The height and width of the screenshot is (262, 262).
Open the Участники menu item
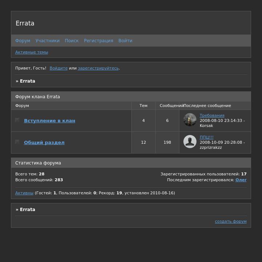click(x=47, y=41)
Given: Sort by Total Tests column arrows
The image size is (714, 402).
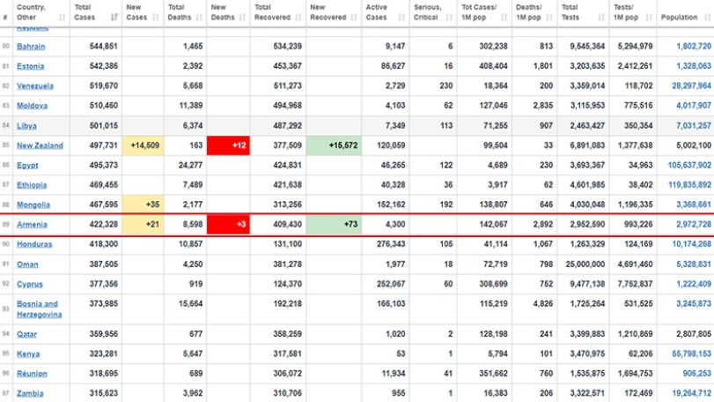Looking at the screenshot, I should click(x=601, y=18).
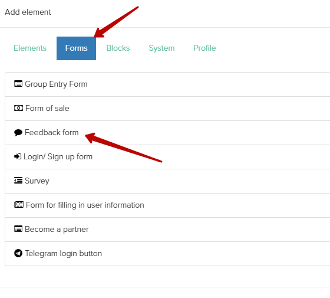Choose the Survey element
330x298 pixels.
167,181
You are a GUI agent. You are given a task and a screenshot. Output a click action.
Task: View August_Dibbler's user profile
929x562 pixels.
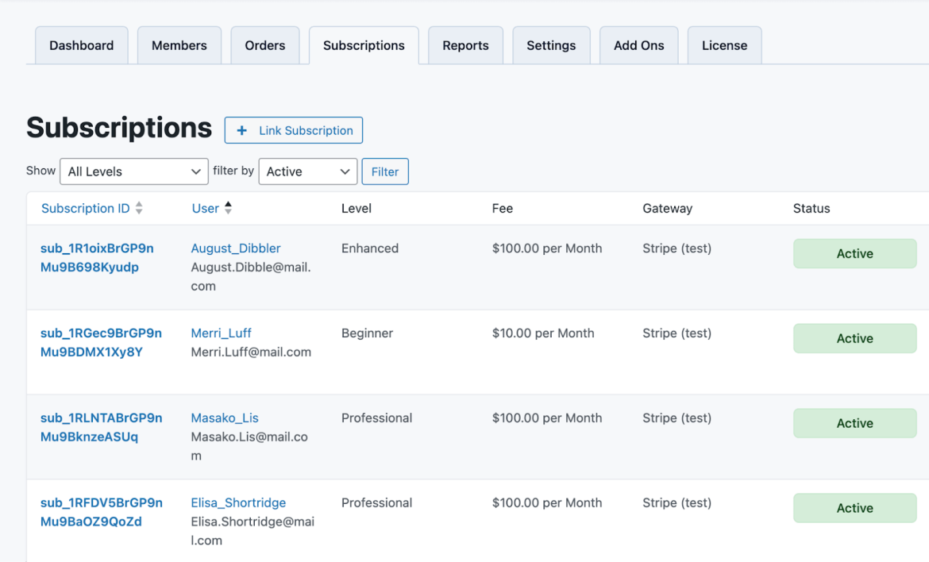coord(235,248)
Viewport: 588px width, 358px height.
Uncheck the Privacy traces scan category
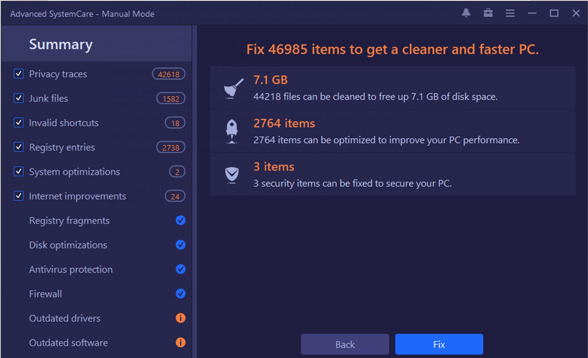tap(18, 74)
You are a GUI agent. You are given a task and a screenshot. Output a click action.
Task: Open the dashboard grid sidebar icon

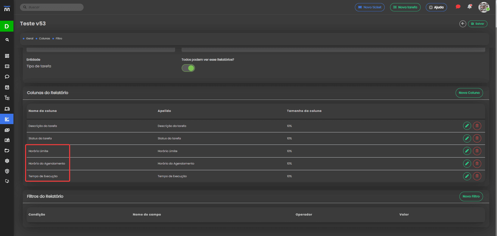coord(7,56)
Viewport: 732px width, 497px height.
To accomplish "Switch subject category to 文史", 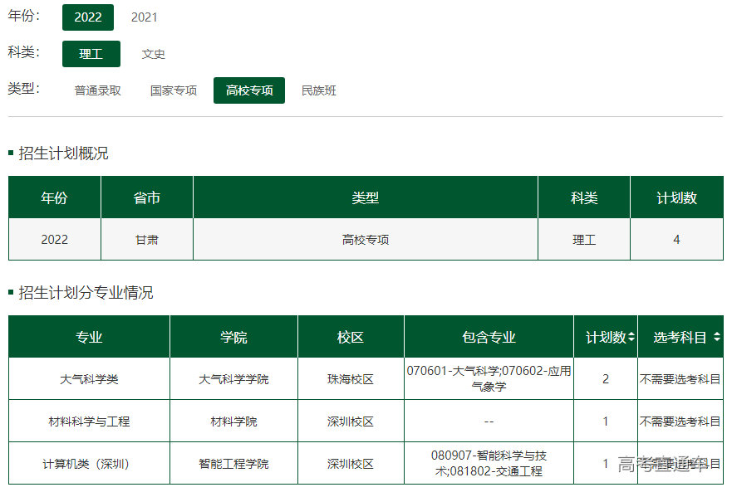I will 153,54.
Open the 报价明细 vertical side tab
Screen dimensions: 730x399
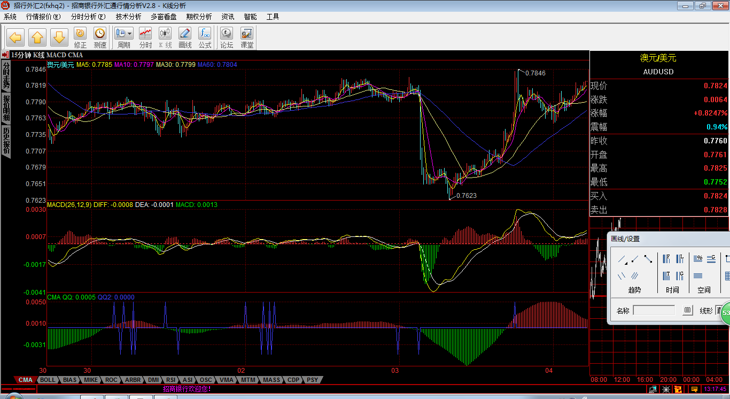pos(6,109)
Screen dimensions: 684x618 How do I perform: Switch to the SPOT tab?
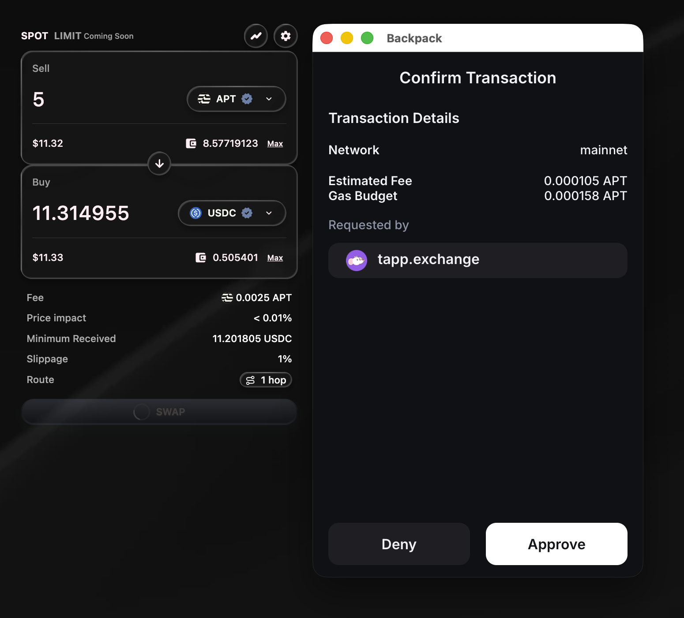[x=34, y=36]
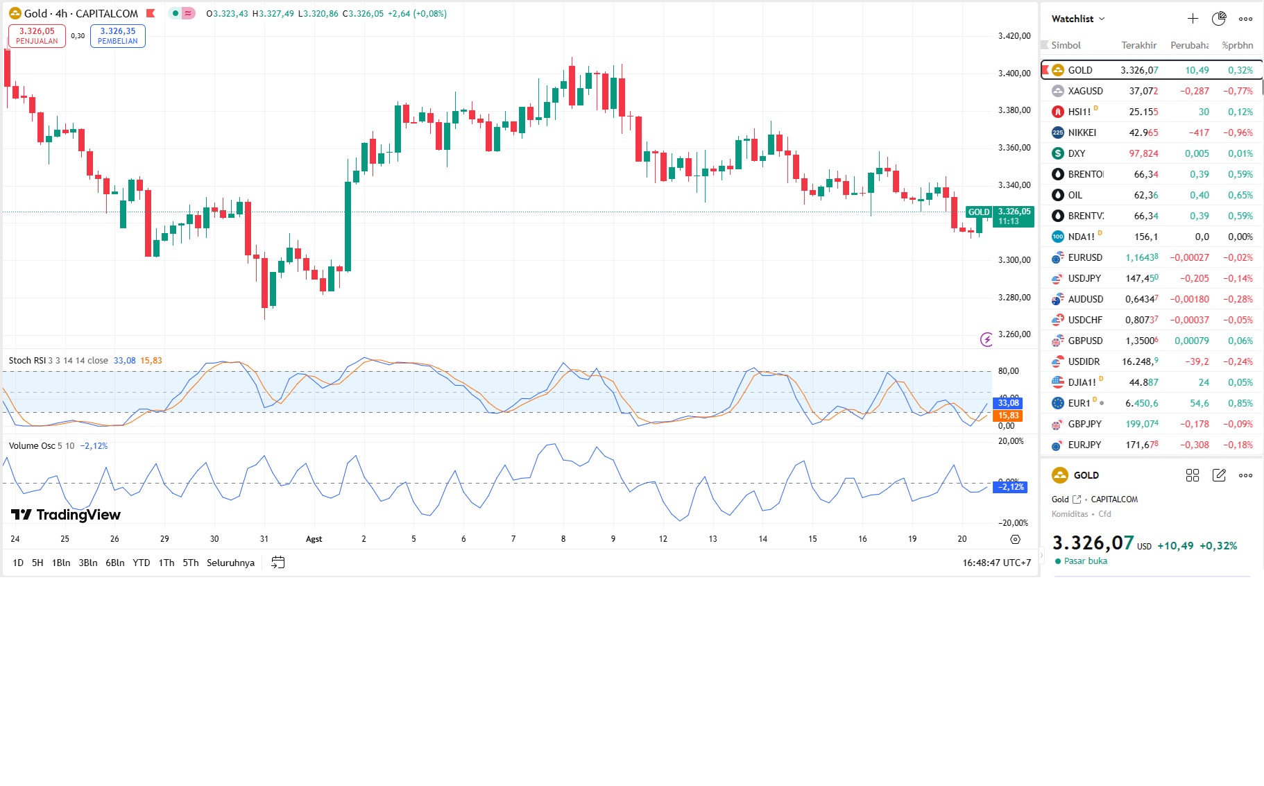Screen dimensions: 1264x786
Task: Toggle the pink approximate-data indicator
Action: 188,13
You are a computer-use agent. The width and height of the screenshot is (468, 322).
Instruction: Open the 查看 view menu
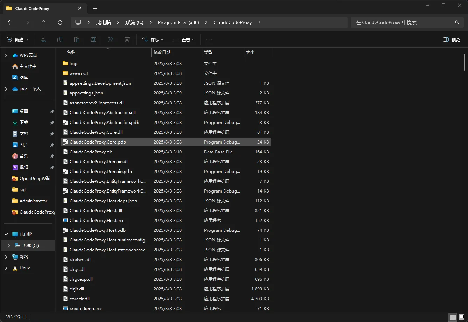[184, 40]
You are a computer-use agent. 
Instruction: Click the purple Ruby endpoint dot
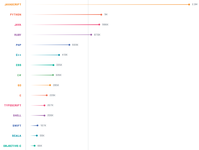pyautogui.click(x=91, y=35)
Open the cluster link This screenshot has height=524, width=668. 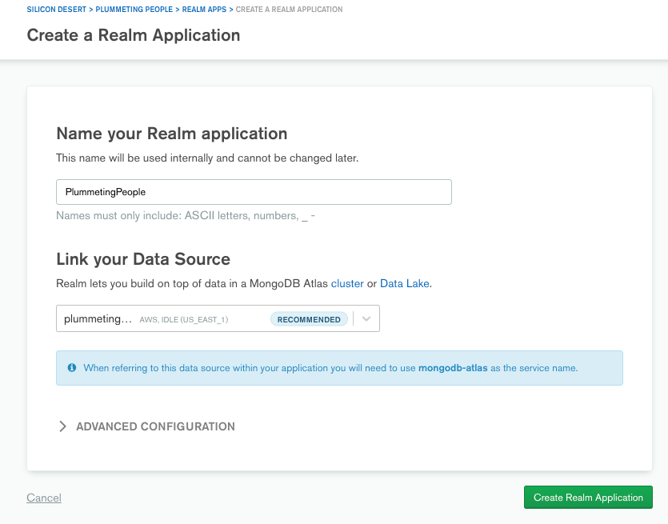[x=347, y=284]
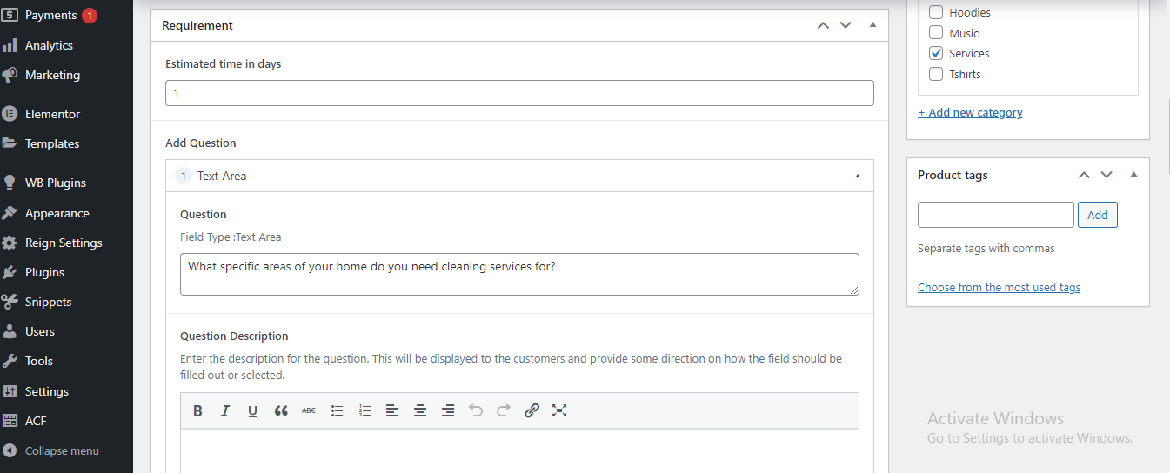1170x473 pixels.
Task: Align text center in editor
Action: [x=420, y=411]
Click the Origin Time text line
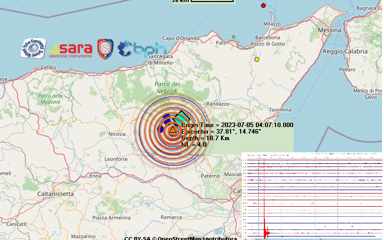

^^^^^^^^

* EXERCISE DIRECTIONS:
Note which lines carry the word "Viewport" in the material, then copy each of them.

* EXERCISE ANSWER:
Viewport: 588px width, 358px height.
Viewport: 732px width, 497px height.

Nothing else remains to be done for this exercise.